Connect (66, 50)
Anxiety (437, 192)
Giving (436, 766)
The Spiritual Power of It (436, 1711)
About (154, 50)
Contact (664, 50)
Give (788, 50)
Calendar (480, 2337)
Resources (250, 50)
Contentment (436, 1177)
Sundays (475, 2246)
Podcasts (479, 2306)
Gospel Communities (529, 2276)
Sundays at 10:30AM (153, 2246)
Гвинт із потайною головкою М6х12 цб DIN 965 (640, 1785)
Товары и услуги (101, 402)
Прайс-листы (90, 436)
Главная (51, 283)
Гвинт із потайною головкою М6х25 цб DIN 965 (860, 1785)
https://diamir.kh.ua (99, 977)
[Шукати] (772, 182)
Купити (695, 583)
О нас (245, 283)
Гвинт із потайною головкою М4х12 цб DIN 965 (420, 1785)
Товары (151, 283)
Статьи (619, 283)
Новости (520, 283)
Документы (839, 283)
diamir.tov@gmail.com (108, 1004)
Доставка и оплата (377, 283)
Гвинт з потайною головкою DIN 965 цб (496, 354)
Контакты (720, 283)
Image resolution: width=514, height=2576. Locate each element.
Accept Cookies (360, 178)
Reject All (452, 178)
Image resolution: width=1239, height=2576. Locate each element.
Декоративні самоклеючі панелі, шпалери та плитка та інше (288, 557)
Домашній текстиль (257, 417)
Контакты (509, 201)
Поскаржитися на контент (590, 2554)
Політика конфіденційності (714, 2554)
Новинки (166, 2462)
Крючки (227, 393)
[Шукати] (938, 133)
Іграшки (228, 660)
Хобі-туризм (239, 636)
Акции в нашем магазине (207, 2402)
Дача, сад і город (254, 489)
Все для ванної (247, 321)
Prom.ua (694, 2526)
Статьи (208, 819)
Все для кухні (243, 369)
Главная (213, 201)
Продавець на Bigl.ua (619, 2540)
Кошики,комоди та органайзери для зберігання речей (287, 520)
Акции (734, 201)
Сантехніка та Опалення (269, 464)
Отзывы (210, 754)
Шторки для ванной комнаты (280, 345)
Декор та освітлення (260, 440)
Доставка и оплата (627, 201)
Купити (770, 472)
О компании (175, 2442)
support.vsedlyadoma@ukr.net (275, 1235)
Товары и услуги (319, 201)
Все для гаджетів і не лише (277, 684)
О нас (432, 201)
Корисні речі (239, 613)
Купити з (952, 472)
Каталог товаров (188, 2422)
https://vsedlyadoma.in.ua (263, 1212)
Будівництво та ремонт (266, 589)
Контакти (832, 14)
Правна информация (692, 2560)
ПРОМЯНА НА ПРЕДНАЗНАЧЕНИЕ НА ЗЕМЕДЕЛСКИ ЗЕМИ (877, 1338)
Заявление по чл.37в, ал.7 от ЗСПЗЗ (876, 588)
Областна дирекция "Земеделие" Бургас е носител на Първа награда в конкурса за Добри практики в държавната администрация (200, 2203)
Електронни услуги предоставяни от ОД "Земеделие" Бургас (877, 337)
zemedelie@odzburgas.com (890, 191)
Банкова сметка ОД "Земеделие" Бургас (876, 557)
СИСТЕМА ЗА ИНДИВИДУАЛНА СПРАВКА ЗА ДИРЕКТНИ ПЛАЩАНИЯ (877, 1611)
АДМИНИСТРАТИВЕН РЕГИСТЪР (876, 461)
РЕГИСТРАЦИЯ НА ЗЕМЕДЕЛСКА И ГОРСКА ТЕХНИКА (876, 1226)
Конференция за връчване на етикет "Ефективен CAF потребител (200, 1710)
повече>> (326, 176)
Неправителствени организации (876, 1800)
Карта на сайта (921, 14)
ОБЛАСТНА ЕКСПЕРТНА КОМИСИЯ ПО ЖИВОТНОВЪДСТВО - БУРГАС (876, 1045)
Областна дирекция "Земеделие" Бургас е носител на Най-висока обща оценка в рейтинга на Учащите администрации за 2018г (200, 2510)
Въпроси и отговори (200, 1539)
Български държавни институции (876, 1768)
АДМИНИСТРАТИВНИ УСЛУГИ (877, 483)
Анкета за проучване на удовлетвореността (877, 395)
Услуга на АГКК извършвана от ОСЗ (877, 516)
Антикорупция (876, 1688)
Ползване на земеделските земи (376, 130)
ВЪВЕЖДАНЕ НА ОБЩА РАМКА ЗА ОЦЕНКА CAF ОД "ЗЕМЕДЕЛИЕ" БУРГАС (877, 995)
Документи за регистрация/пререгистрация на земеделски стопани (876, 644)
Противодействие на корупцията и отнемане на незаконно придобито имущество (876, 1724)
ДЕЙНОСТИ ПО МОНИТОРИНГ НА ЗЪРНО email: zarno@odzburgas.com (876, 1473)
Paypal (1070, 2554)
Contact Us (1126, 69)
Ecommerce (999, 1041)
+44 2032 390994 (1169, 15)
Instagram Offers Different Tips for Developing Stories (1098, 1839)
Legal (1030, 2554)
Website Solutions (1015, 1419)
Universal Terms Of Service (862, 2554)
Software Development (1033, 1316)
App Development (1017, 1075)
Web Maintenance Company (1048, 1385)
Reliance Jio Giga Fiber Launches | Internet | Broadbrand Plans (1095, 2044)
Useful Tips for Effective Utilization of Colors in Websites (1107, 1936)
##############################
To be done → Reproduce the data above verbatim, from its very first line through the line that contains "https://vsedlyadoma.in.ua (263, 1212)", with both ends included.

Completed exercise →
Connect (66, 50)
Anxiety (437, 192)
Giving (436, 766)
The Spiritual Power of It (436, 1711)
About (154, 50)
Contact (664, 50)
Give (788, 50)
Calendar (480, 2337)
Resources (250, 50)
Contentment (436, 1177)
Sundays (475, 2246)
Podcasts (479, 2306)
Gospel Communities (529, 2276)
Sundays at 10:30AM (153, 2246)
Гвинт із потайною головкою М6х12 цб DIN 965 (640, 1785)
Товары и услуги (101, 402)
Прайс-листы (90, 436)
Главная (51, 283)
Гвинт із потайною головкою М6х25 цб DIN 965 (860, 1785)
https://diamir.kh.ua (99, 977)
[Шукати] (772, 182)
Купити (695, 583)
О нас (245, 283)
Гвинт із потайною головкою М4х12 цб DIN 965 (420, 1785)
Товары (151, 283)
Статьи (619, 283)
Новости (520, 283)
Документы (839, 283)
diamir.tov@gmail.com (108, 1004)
Доставка и оплата (377, 283)
Гвинт з потайною головкою DIN 965 цб (496, 354)
Контакты (720, 283)
Image resolution: width=514, height=2576. Locate each element.
Accept Cookies (360, 178)
Reject All (452, 178)
Image resolution: width=1239, height=2576. Locate each element.
Декоративні самоклеючі панелі, шпалери та плитка та інше (288, 557)
Домашній текстиль (257, 417)
Контакты (509, 201)
Поскаржитися на контент (590, 2554)
Політика конфіденційності (714, 2554)
Новинки (166, 2462)
Крючки (227, 393)
[Шукати] (938, 133)
Іграшки (228, 660)
Хобі-туризм (239, 636)
Акции в нашем магазине (207, 2402)
Дача, сад і город (254, 489)
Все для ванної (247, 321)
Prom.ua (694, 2526)
Статьи (208, 819)
Все для кухні (243, 369)
Главная (213, 201)
Продавець на Bigl.ua (619, 2540)
Кошики,комоди та органайзери для зберігання речей (287, 520)
Акции (734, 201)
Сантехніка та Опалення (269, 464)
Отзывы (210, 754)
Шторки для ванной комнаты (280, 345)
Декор та освітлення (260, 440)
Доставка и оплата (627, 201)
Купити (770, 472)
О компании (175, 2442)
support.vsedlyadoma@ukr.net (275, 1235)
Товары и услуги (319, 201)
Все для гаджетів і не лише (277, 684)
О нас (432, 201)
Корисні речі (239, 613)
Купити з (952, 472)
Каталог товаров (188, 2422)
https://vsedlyadoma.in.ua (263, 1212)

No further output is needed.